Why would you be a civil engineer when you can be a financial engineer?
Posted by Stephen Cline on July 5th, 2010
If you wanted to be a civil engineer and ended up being a financial engineer, you may have the US economy to thank for it. The country is facing a huge shortage of qualified civil engineers as well as natural scientists and an over abundance of financial engineers. And what do the financial engineers have to show for the millions that they earn in salaries and bonuses? You have financial derivatives that have all but wrecked the US economy and brought it to its knees. These have also severely threatened the global economy as a whole.

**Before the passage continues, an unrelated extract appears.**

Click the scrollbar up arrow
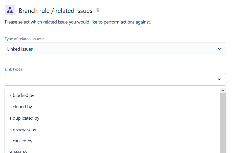 point(223,90)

If you look at what went wrong with the idea of becoming a civil engineer in the last two decades or so, you will get to know the reason for this trend. People who got into financial management (and later mismanagement) started earning top dollars in Wall Street, which could not be matched by those who opted for natural sciences or engineering based professions. It has become rather an aspiration to get into the ‘high’ world of finance. Given the lows that the economy had to face due to the world of high finance, everyone seems to be ruing the decision to promote these financial engineers way above their true worth.
Tags: civil engineer, US economy
A looming shortage of civil engineers? When and where? Economic crisis or not, a financial engineer is still much better off than an unemployed civil engineer competing in a completely oversaturated job market. Sorry, but there is no apparent shortage of civil engineers anywhere in this country at the moment.